Moreover, the cores must have a one-point harness system.
Concerning ages, kids should be between two and four years old.
3. Pennsylvania Car Seat Safety Law for Booster Car Seats
You know it's time your children used the booster car seats once they outgrow the forward-facing proportions and the recommended weight and height limit.
Children should stay in convenient booster car seats until they reach four feet nine inches height, and are from eight to twelve years old.
4. Pennsylvania Car Seat Safety Law for Seat Belt System
After the children reach the limits concerning booster seats, they can ride with seat belts only.
However, they should use them correctly.
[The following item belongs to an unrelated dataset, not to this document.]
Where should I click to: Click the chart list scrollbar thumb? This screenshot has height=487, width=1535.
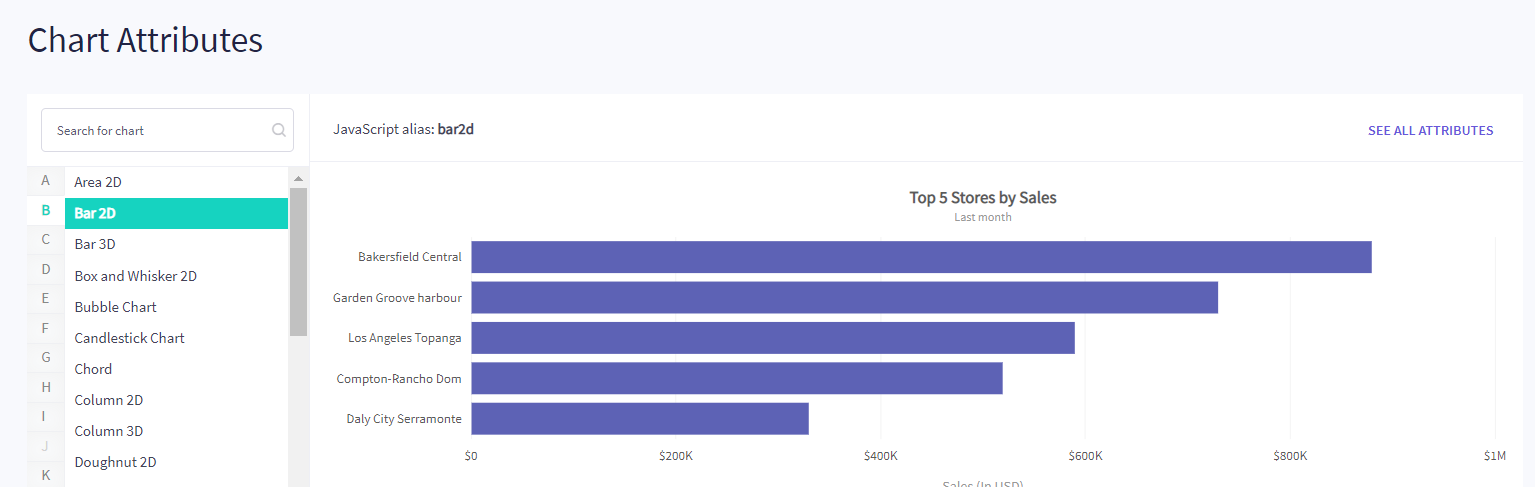click(298, 262)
How so?
First of all, they need to use both shoulder and lap belts, and never only one.
Further, their lap belt must cover the upper thighs, never the stomach.
Finally, the shoulder belt must cover their shoulders and chest, and never their neck or face.
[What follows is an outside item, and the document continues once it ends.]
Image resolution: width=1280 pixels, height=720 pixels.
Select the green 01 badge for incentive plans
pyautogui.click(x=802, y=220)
When Can I Place My Child in the Front Car Seat in Pennsylvania?
As the safety law indicates, rear-facing car seats should not be placed in the front seat near the airbags.
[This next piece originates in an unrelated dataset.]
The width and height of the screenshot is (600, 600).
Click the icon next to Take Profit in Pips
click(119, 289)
In the case of a car accident, children might be seriously injured, and centers destroyed due to the pressure and force needed to activate the airbags.
However, the PDT - Pennsylvania Department of Transportation recommends that your kiddos stay in your motor vehicles' back seats until they are thirteen years old.
Am I Allowed to Leave My Kid/kids Unattended in the Car in Pennsylvania?
As the Pennsylvania General Assembly Title 75 states, you are not allowed to leave your kid/kids under six years old in a motor vehicle under any supervision.
The law also states that persons who violate this law commit a summary offense, regardless of leaving a child/children alone.
Am I Breaking the Law if I Smoke With a Child Passenger in a Car in Pennsylvania?
There is no official legislation that would prohibit smoking in motor vehicles with a child passenger present.
However, you don't have to be a doctor or an expert to know that it will ruin their health and that you shouldn't do it in their presence.
If you want to be a responsible parent, you should always bear in mind this fact.
Taxis and Car Seat Safety Law in Pennsylvania
According to the safety Occupant Protection law, taxi vehicles and companies must follow the regulations as they are included in the Pennsylvania car seat safety laws!
That means they have to obtain appropriate car seats, the following equipment, and other child restraint safety systems.
This is a huge benefit for parents since they won't have to rent cars whenever they set off on shorter or longer trips, plus their children will be safe.
Another advantage is that they don't have to take their seats with them; they can always seek the right one, and the taxi drivers will satisfy children's needs and demands.
Pennsylvania Personal Injury Attorneys
If you suffer an injury due to negligent behavior on the road, and you think you're damaged, you can call personal injury lawyers to help you solve your problems.
You can contact Munley Law and their representatives at (844)-385-7535 for a free consultation on what you should do next.
Or, you can contact Justia Lawyers at (888)-536-2426 and see what should be your next step. In both cases, they will satisfy your demands.
You had an opportunity to see Pennsylvania car set laws and regulations and how you should behave on the road to keep the kiddos safe.
On the other hand, you saw the numbers regarding the injuries and death rates among their population.
No matter whether you're a Pennsylvania citizen, or you're only a passer-by, the legislation is the same for everyone, and we all must follow the regulations and rules.
In the end, we can only be more responsible drivers and parents and do our best to protect our precious little beings.
Finally, if something is left unsolved or unanswered, send me your email, and I will gladly explain everything step-by-step.